Semantics for the Agentic Web

Meeting minutes

Semantics for the Agentic Web

Penny: I will present a few slides, but aiming for an open discussion afterwards

[We look at Pennys slides]

Penny: The agentic web is already here

<dom> Slideset: TBD

<dom> [slide 2]

Penny: I expect us to see a trough of disillusionment, people will learn about the brittleness of agents
… However eventually users will start to delegate full complex and high-risk transactions to agents
… And getting 99.9% is not acceptable, given bad actors

<Jemma> can someone share the slide url?

<dom> [slide 3]

[The slides will be available after, with apologies]

Penny: Today, agents use various fragile parsing mechanisms, often visual

Penny: On top of this, models are constantly changing, which also introduces uncertainty

Penny: I suspect we need to go beyond DOM or reading pixels for acceptable success rate

Penny: So the question here is - is ARIA the answer?
… ChatGPT Atlas already uses it

<dom> [slide 4]

Penny: It seems nice to tell developers that they need to get ARIA right
… But the risk is that we may need to tell robots different things to humans
… And we risk degrading the ARIA-driven experience for real humans
… E.g. if we want to lie to the robot, or give more information than a human needs, etc

<dom> [slide 5]

Penny: For example, trashcan icon on application. Does this mean archive, or delete?
… Without clear signals, the agent may wipe data accidentally

Penny: And there's a performance and sustainability problem, pixel scraping is probably a lot more expensive than just looking at the accessibility tree

<dom> [slide 6]

Penny: Onto the discussion. Some question seeds:
… Do we accept the premise? Can we achieve 100% reliability just using inference?
… Are we comfortable conflating human accessibility with machine capability?
… Do we need dedicated agent augmentation for HTML markup

<Zakim> mbgower, you wanted to say I launched a small trial balloon in this direction w3c/aria#2046

mbgower: A few years ago at IBM, we had the visual cues for AI material and no way to do it programmatically
… At the time, we wanted some kind of semantic structure to deal with non-accessible related information
… ARIA seemed like an interesting area to bring it up, but at the time ARIA group said it wasn't an accessibility issue, which was somewhat valid

mbgower: I don't believe we will get it 100% by inference. I am concerned with conflation, but I accept it may be necessary.

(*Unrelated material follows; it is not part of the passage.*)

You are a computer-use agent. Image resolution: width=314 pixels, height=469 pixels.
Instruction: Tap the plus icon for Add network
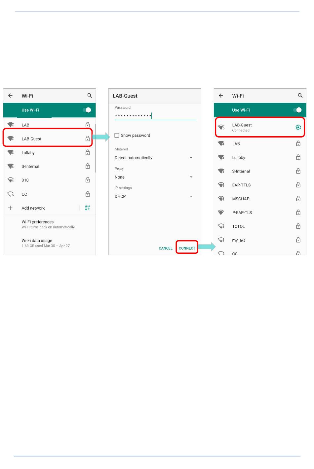[11, 208]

ErikAnderson: I as a human cannot get 100% reliability, but I take responsibility and/or blame the site for bad design
… I think its important we do something here to help agents get closer to 100%

Penny: I think there's an analogy to self-driving cars - the bar is higher than for humans
… I think its similar for agents on the web

benvds: Very interesting + important. On representing things differently between agents and users is possibly dangerous. Lying to agents becomes an attack, can lead to differences in serving.
… I also like labelling semantics as destructive vs mutating but reversible

wendyreid: One big problem we already is how context drives interpretation, e.g. edit icon on one site could be highlight on another. Accessibility when done well helps with that (e.g. via labels) but we cannot rely on that today for humans
… I do love the point of us having a higher bar, however

ack

Isaac: Is the question here reliability for b2c or b2b? There's a trade off where we might accept less reliability to be able to achieve things that humans cannot

Penny: Agree. Hopefully nobody is trusting agentic systems in a life or death situation. But in terms of money, there's a lot more flowing in b2b or b2c scenarios. So imagine an agentic based clearing house, what happens there if we don't have 100% certainty.

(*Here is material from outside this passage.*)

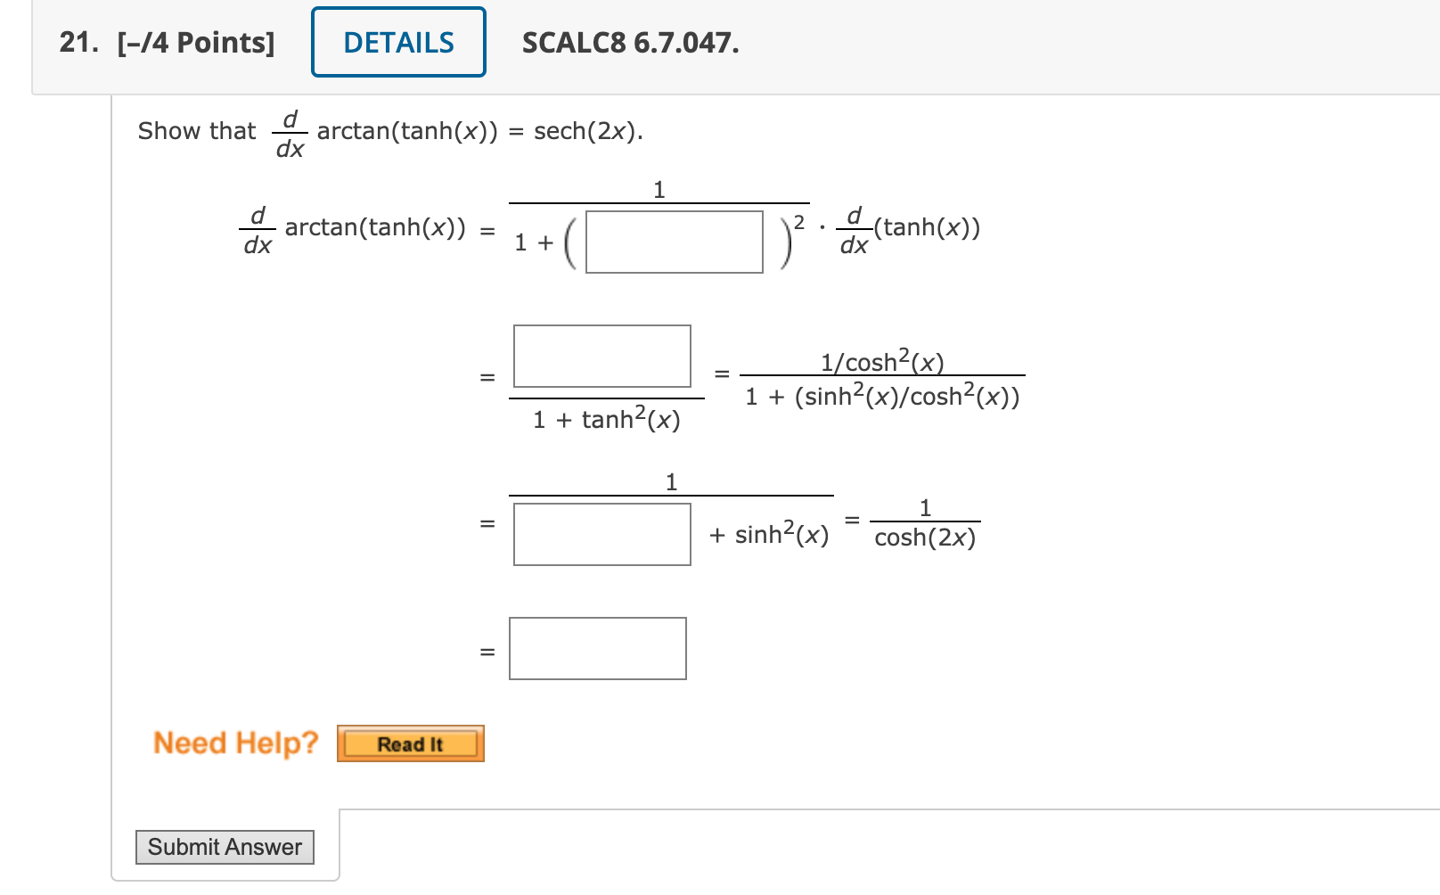The width and height of the screenshot is (1440, 895).
Task: Click the 1/cosh²(x) fraction on the right
Action: coord(883,361)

Isaac: Definitely, not suggesting b2b means less reliability. I think there may still be value tradeoffs that are more common in b2b

<mbgower> COGA did a presentation at CSUn back in 2022 about how ARIA could be levered in a way similar to what I infer is an approach here. I can't find the presentation, but here's the original doc w3c/aria#2046

mjwilson: I think there's a risk of overloading ARIA. I think there's a similar risk with dedicated tags, because developers may implement those in place of ARIA

jamesn: the ARIA technique, agentic browsers are going to use it whether we like it or not. I think we should be giving an alternative, and avoid ARIA being misused
… if we rely on that being the only way for robots, I think it will make the web worse for humans
… ARIA should be a fallback, not the main approach

<wendyreid> +1 jamesn

reillyg: Agree with last two comments, I am concerned that sites will try to block bots and they will use ARIA as a way to do that, and end up blocking users who use assistive technologies
… It might be prudent for browser developers to say "on my browser, ARIA will be for humans"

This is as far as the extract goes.